**What needs to be done**:
Transcribe the stretch of entries below from the line with "You are a computer-use" through the line with "Instruction: Click the Mail envelope icon", exactly and with both ends included; leave out all other lines.

**Supplied data**:
________

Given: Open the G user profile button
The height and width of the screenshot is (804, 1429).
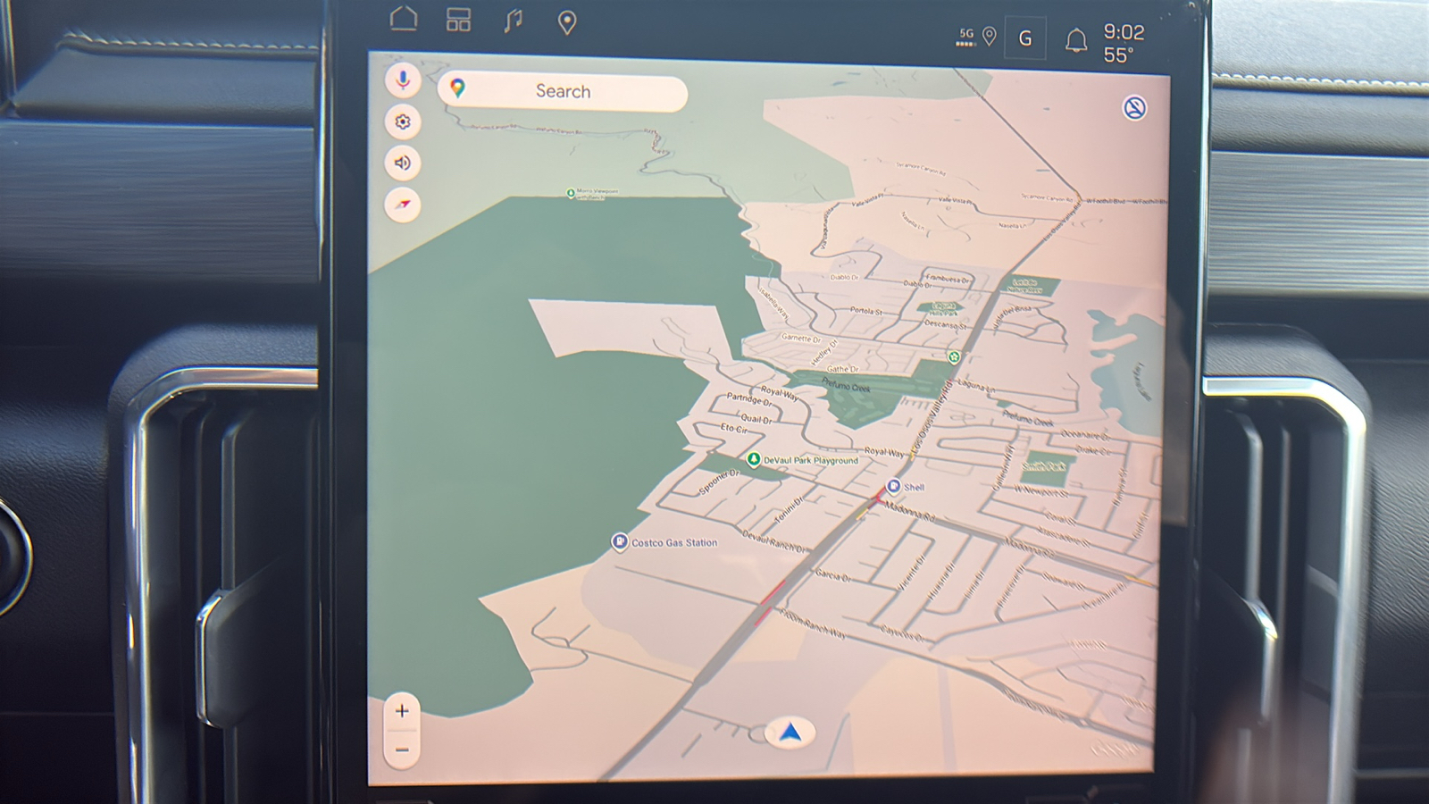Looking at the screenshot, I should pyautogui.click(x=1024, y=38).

________

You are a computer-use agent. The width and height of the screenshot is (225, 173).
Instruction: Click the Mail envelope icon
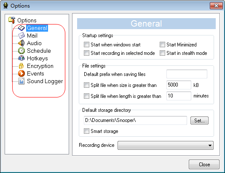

________

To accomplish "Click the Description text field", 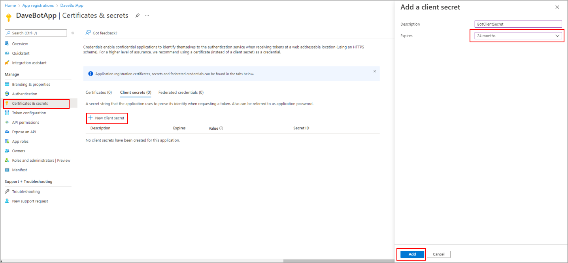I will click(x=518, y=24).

________

**Solution to the exercise**:
You are a computer-use agent. The width and height of the screenshot is (225, 173).
Instruction: Click the Mail envelope icon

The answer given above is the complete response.